- [What to produce]: Locate each line in the records below that contains the string "computer", matching case exactly, and copy those lines out in full.

::::

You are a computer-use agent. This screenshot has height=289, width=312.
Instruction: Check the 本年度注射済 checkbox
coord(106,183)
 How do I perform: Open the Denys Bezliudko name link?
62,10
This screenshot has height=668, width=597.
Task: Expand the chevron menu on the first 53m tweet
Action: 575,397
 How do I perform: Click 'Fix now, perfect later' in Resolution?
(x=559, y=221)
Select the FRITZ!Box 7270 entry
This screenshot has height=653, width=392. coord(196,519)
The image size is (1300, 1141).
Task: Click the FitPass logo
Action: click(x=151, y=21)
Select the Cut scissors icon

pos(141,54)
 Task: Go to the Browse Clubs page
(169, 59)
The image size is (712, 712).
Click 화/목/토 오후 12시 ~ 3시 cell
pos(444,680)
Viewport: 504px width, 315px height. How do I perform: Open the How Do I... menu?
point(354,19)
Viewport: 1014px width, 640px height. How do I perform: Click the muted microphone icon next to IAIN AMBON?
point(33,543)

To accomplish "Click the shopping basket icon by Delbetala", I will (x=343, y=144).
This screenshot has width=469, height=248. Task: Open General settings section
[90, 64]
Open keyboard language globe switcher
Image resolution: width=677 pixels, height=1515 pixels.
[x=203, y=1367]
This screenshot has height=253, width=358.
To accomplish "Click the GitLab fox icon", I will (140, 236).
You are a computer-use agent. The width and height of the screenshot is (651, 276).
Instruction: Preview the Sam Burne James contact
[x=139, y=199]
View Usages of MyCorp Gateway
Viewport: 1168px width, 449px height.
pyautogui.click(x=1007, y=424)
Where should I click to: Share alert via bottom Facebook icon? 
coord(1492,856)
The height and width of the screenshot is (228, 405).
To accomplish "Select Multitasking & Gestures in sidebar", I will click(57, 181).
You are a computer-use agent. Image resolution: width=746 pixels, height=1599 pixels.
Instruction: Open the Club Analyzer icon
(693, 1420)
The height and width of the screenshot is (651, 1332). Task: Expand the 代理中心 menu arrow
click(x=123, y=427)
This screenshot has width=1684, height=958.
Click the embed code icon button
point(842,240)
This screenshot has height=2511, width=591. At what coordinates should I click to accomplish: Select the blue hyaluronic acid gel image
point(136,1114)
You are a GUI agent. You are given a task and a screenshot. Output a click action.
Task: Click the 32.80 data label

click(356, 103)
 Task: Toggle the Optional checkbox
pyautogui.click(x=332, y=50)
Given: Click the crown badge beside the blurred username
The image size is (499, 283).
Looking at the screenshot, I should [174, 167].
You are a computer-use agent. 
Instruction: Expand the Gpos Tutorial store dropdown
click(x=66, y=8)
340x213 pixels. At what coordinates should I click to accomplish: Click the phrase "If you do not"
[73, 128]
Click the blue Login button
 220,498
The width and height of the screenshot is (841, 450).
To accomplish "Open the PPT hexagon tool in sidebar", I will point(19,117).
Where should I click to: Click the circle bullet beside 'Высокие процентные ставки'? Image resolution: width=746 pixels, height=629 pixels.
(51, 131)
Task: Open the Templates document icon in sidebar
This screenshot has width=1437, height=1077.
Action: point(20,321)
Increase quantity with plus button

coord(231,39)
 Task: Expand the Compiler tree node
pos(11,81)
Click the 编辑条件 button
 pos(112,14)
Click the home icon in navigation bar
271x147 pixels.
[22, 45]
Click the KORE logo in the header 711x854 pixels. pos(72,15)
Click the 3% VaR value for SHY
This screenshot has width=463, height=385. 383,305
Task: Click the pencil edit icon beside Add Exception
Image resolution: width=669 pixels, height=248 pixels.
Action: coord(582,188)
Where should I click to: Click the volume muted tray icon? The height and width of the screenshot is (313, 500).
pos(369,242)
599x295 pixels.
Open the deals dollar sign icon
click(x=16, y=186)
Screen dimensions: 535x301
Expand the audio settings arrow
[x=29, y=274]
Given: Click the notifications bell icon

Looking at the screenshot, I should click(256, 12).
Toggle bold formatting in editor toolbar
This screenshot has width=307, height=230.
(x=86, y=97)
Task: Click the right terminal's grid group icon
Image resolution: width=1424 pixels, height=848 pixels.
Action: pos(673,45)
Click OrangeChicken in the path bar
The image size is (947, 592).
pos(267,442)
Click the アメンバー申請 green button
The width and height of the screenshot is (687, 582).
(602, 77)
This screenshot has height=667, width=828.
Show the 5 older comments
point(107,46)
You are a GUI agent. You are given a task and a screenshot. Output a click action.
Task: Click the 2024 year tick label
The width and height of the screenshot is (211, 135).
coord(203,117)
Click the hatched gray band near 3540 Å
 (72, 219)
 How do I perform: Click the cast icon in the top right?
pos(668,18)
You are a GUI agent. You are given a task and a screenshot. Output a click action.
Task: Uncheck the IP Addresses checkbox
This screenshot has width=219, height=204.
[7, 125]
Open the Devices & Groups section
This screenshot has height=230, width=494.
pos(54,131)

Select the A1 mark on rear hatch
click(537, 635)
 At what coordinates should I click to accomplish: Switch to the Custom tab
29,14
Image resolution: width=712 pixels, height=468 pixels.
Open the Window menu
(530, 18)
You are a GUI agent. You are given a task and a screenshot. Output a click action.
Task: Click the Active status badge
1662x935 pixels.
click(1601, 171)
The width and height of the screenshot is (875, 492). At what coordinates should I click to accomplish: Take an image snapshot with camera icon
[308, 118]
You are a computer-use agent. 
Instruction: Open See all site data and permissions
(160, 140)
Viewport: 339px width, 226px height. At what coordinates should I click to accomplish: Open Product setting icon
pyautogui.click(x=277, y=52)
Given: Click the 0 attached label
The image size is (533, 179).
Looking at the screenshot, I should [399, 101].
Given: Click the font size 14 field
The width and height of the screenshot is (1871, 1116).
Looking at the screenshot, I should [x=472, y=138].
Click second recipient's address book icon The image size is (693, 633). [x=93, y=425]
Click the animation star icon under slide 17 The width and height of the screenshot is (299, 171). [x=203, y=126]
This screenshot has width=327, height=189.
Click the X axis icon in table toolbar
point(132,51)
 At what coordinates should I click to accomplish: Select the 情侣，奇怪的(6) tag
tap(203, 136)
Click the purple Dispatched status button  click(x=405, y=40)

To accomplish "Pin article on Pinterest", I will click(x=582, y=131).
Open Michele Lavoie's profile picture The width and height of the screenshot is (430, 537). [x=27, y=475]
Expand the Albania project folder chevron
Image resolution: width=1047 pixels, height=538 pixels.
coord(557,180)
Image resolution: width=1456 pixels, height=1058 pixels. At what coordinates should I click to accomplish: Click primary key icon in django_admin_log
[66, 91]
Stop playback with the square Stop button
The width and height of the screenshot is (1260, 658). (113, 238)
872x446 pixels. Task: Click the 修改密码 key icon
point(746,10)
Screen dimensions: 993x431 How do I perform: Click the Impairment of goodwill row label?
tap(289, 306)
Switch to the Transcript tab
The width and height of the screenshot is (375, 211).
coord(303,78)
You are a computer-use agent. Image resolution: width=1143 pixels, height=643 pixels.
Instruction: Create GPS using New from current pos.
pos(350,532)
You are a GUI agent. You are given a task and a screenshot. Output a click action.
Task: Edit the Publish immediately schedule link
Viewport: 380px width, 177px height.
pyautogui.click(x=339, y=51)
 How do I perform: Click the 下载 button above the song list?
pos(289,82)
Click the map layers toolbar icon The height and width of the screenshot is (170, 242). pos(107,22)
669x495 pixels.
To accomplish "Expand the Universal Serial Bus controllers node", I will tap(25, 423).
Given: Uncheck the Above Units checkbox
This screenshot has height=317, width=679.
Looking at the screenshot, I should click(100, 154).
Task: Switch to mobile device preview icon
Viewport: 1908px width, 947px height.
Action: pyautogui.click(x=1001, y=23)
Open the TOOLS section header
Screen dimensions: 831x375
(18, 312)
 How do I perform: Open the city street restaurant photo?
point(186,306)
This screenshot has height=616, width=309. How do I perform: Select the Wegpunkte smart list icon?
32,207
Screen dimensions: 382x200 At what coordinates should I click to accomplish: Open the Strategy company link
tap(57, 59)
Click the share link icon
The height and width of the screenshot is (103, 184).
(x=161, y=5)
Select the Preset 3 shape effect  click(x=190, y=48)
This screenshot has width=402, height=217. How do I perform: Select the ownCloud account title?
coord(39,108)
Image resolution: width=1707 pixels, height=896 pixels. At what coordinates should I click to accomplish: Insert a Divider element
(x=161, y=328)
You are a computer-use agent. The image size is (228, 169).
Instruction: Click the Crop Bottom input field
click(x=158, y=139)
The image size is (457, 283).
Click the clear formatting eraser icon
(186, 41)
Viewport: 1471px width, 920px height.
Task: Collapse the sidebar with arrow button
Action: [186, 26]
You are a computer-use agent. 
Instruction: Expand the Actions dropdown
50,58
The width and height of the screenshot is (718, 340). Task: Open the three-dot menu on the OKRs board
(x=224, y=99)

::::

- [Completed task]:
You are a computer-use agent. This screenshot has height=289, width=312.
You are a computer-use agent. The width and height of the screenshot is (651, 276).
You are a computer-use agent. Image resolution: width=746 pixels, height=1599 pixels.
You are a computer-use agent. 
You are a computer-use agent. 
You are a computer-use agent. Image resolution: width=1143 pixels, height=643 pixels.
You are a computer-use agent. The image size is (228, 169).
You are a computer-use agent. 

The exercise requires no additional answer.